Stored data
* * * *
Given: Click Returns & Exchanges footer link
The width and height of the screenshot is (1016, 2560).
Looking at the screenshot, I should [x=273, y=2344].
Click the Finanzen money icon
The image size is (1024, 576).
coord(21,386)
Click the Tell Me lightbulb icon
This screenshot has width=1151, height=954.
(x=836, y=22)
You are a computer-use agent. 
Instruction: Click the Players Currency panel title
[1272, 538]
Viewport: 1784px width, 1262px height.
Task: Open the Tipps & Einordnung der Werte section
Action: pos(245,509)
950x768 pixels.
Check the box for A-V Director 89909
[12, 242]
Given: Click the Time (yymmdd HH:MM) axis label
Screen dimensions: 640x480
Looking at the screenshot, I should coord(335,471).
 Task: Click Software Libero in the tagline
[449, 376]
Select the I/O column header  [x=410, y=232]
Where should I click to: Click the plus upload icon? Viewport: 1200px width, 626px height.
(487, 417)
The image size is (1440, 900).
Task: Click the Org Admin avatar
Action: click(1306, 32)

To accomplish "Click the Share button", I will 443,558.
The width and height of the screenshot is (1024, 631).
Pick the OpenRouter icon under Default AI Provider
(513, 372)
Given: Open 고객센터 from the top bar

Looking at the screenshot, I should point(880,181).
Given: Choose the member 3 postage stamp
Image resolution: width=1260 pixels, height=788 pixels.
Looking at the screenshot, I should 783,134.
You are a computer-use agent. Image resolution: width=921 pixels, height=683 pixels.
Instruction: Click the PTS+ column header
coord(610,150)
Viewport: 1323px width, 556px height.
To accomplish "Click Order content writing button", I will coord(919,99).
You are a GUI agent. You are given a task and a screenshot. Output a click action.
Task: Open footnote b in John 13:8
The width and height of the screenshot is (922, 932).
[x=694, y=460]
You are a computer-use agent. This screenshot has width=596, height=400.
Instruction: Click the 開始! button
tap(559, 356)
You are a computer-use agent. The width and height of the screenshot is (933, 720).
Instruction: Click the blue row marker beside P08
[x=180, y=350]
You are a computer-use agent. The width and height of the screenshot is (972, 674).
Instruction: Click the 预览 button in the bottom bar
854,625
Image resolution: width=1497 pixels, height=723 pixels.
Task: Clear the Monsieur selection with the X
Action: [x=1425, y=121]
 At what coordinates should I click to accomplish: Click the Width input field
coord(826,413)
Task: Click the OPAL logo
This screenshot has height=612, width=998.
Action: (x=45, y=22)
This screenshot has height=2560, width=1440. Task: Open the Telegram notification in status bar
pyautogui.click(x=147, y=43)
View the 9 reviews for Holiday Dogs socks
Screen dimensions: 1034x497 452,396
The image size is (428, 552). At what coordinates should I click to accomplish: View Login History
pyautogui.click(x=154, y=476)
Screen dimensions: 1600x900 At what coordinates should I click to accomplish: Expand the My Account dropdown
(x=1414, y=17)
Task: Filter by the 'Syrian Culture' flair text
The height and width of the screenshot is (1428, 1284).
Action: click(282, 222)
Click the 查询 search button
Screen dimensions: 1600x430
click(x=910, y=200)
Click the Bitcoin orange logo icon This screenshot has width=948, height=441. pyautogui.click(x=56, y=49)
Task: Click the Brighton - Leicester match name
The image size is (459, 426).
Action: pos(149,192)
* * * *
### About this task
Each entry above must be repeated word for word.

### Answer area
Given: Click Returns & Exchanges footer link
The width and height of the screenshot is (1016, 2560).
Looking at the screenshot, I should [x=273, y=2344].
Click the Finanzen money icon
The image size is (1024, 576).
coord(21,386)
Click the Tell Me lightbulb icon
This screenshot has width=1151, height=954.
(x=836, y=22)
You are a computer-use agent. 
Instruction: Click the Players Currency panel title
[1272, 538]
Viewport: 1784px width, 1262px height.
Task: Open the Tipps & Einordnung der Werte section
Action: pos(245,509)
950x768 pixels.
Check the box for A-V Director 89909
[12, 242]
Given: Click the Time (yymmdd HH:MM) axis label
Screen dimensions: 640x480
Looking at the screenshot, I should coord(335,471).
 Task: Click Software Libero in the tagline
[449, 376]
Select the I/O column header  [x=410, y=232]
Where should I click to: Click the plus upload icon? Viewport: 1200px width, 626px height.
(487, 417)
The image size is (1440, 900).
Task: Click the Org Admin avatar
Action: click(1306, 32)

To accomplish "Click the Share button", I will 443,558.
The width and height of the screenshot is (1024, 631).
Pick the OpenRouter icon under Default AI Provider
(513, 372)
Given: Open 고객센터 from the top bar

Looking at the screenshot, I should point(880,181).
Given: Choose the member 3 postage stamp
Image resolution: width=1260 pixels, height=788 pixels.
Looking at the screenshot, I should 783,134.
You are a computer-use agent. Image resolution: width=921 pixels, height=683 pixels.
Instruction: Click the PTS+ column header
coord(610,150)
Viewport: 1323px width, 556px height.
To accomplish "Click Order content writing button", I will coord(919,99).
You are a GUI agent. You are given a task and a screenshot. Output a click action.
Task: Open footnote b in John 13:8
The width and height of the screenshot is (922, 932).
[x=694, y=460]
You are a computer-use agent. This screenshot has width=596, height=400.
Instruction: Click the 開始! button
tap(559, 356)
You are a computer-use agent. The width and height of the screenshot is (933, 720).
Instruction: Click the blue row marker beside P08
[x=180, y=350]
You are a computer-use agent. The width and height of the screenshot is (972, 674).
Instruction: Click the 预览 button in the bottom bar
854,625
Image resolution: width=1497 pixels, height=723 pixels.
Task: Clear the Monsieur selection with the X
Action: [x=1425, y=121]
 At what coordinates should I click to accomplish: Click the Width input field
coord(826,413)
Task: Click the OPAL logo
This screenshot has height=612, width=998.
Action: (x=45, y=22)
This screenshot has height=2560, width=1440. Task: Open the Telegram notification in status bar
pyautogui.click(x=147, y=43)
View the 9 reviews for Holiday Dogs socks
Screen dimensions: 1034x497 452,396
The image size is (428, 552). At what coordinates should I click to accomplish: View Login History
pyautogui.click(x=154, y=476)
Screen dimensions: 1600x900 At what coordinates should I click to accomplish: Expand the My Account dropdown
(x=1414, y=17)
Task: Filter by the 'Syrian Culture' flair text
The height and width of the screenshot is (1428, 1284).
Action: click(282, 222)
Click the 查询 search button
Screen dimensions: 1600x430
click(x=910, y=200)
Click the Bitcoin orange logo icon This screenshot has width=948, height=441. pyautogui.click(x=56, y=49)
Task: Click the Brighton - Leicester match name
The image size is (459, 426).
Action: pos(149,192)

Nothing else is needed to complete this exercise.